Since yours is a government registered company now, it’s your responsibility, as the owner, to be wary of the regulations that you fall under, and abide by them. ‘Not knowing’ cannot be used as an excuse against compliance issues.
- Terms of Understanding among Co-Founders:
Remember that tissue-paper agreement you four friends earlier agreed upon? Pvt. Ltd. terms do not associate those co-owners’ division of ownership with respect to their contribution in the company. It’s important for the partners to properly decree a Co-Founder Agreement, setting all the terms and conditions stating the input assets for each partner, and avoid any loopholes.
So in case a founder decides to leave the company, it requires an intricate set of words and legal documents to make sure that it doesn’t leave your company empty-handed.
LIMITED LIABILITY PARTNERSHIP (LLP)
LLPs function very close to a Pvt. Ltd. structure, with a fundamental difference between them. LLP is a structure that is more preferred for the companies that provide service in the field of multi-disciplinary consultation – for example, Law firms, Chartered Accountants etc.
While in Pvt. Ltd., all the owners share the liabilities; in an LLP, the liabilities are restrained to the discipline that is held liable, leaving the rest of the owners at bay. Although, unlike proprietorships and partnerships, your companies are subjected to a ‘Limited Liability’, if registered under Pvt. Ltd. or LLP structure – limiting your losses to just the initial investments.
This is also important, that while the proprietorship and partnership based companies, require no audits, LLPs and Pvt. Ltd. are liable to CA audits.
ONE-PERSON COMPANY (OPC)
An OPC structure is ideal if you prefer to start a company on your own. The number of people required is just one. And as you develop, and plan to expand the structure to better forms, the conversion is very easy.
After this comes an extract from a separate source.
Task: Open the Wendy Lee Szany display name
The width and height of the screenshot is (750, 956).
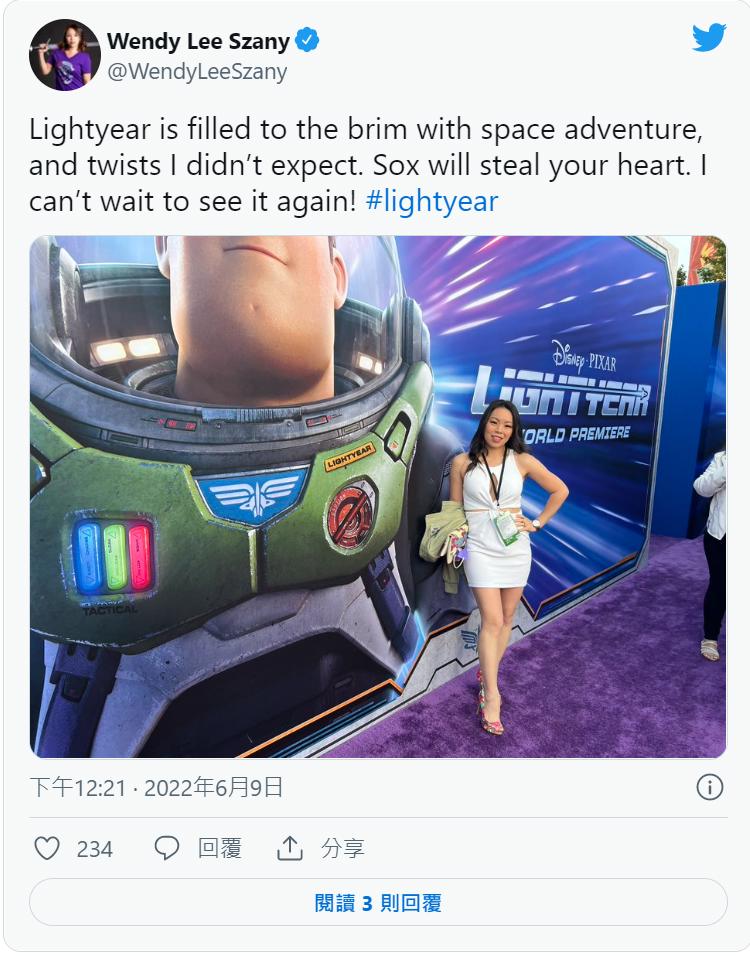Action: click(x=198, y=41)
Once you have decided out of these business structures, you will have all of the most important bases to begin your own business. Keep in mind that just the right form is not the mantra of success for a business. But use the plan you’ve created to consistently work on your business to be able to fall in that 5 % of a successful start-up.
KEY THINGS TO REMEMBER:
- Be aware of the compliances and legal regulations that apply to your company.
- Be Careful about your CIBIL score. Maintaining a proper score allows you to get bank loans very conveniently, which would be rather difficult with a negative CIBIL score.
- Go through all the documents that are being submitted to the govt. by yourself, even if your CA is personally taking care of it. The information must be verified because changing it at a later stage would be a throb.